Costco’s $1.50 hot dog-soda combo

Costco’s hot dog-soda deal at its food courts has cost $1.50 since it was introduced in the mid-1980s.

The hot dog offering was born in the company’s early days. Costco added a Hebrew National stand at its second warehouse store in Portland, Oregon, shortly after it opened in 1983.

To keep the price of the hot dog steady, Costco has found ways to slash other costs at the food court, such as switching from 12-ounce soda cans to cheaper, 20-ounce fountain drinks.

Costco sold kosher hot dogs at its food courts until 2009, but suppliers started to run low on meat. So the chain brought production in-house and switched to its own Kirkland Signature-brand hot dogs. Costco now produces around 285 million hot dogs at its plant in California.

Jim Sinegal, Costco’s co-founder, once told the company’s current CEO, Craig Jelinek, “If you raise the effing hot dog, I will kill you. Figure it out.”

“I know it sounds crazy making a big deal about a hot dog, but we spend a lot of time on it,” Sinegal told the Seattle Times in 2009. “We’re known for that hot dog.
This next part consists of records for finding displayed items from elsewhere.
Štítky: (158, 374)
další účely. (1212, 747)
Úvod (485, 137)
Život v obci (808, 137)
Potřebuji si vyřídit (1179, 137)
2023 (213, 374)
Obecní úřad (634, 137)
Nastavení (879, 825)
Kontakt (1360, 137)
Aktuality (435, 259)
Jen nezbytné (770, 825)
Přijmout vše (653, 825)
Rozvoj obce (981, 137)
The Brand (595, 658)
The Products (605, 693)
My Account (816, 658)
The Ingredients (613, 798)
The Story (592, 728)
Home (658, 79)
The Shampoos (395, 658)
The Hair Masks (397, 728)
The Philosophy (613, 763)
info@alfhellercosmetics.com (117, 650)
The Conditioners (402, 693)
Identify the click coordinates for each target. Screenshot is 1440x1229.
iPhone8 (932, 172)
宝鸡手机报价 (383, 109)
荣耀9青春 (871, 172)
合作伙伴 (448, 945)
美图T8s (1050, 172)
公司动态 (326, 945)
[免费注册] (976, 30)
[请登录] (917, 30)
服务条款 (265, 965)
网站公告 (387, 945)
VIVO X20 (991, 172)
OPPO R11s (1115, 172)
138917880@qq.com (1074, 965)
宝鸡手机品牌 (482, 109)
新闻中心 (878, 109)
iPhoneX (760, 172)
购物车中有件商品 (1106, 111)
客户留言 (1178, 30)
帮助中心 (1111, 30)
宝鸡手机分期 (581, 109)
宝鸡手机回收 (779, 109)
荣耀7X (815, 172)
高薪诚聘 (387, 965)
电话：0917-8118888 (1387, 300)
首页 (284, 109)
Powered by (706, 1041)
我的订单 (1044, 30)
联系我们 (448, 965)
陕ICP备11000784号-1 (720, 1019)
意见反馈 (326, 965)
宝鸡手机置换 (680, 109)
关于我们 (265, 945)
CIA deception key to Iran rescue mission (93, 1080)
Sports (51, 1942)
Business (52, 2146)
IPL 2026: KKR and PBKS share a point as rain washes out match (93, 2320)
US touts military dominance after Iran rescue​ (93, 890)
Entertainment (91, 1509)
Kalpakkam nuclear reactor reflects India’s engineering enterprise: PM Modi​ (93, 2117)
That’s something you don’t mess with.”

Last year, Costco sold 122 million hot dog-soda combos globally.

Costco, Sam’s Club and BJ’s rotisserie chicken

Despite a 16.4% year-over-year increase in chicken prices, wholesale clubs and other grocers have kept rotisserie chicken prices down.

Rotisserie chickens remain $4.99 at Costco, as they have been for more than a decade, as well as at BJ’s Wholesale Club. At Sam’s Club, they have cost a penny less than that for more than five years.

There’s a strategy behind these stores’ decision to keep those prices steady.

The rotisserie chicken is a prized item for supermarkets because it pulls customers into stores. Typically, customers will shop around and buy more than just a chicken when they visit. That’s why retailers want to stay competitive on rotisserie chicken prices and are willing to lose money selling them even as production costs rise.

What’s more, shoppers know exactly how much their rotisserie chicken costs, and they’ll notice an increase. The price of a rotisserie chicken helps set consumers’ overall perception of a store’s value.

Although BJ’s production costs for rotisserie chickens have surged, the company has held prices firm because it’s “such a meaningful thing to our members,” CEO Bob Eddy said on an earnings call in May.

However, the lengths Costco has gone to keep its chickens $4.99 is under scrutiny.

The retailer is facing a lawsuit from two shareholders claiming Costco and its top executives allow for the mistreatment of chickens in violation of animal welfare laws.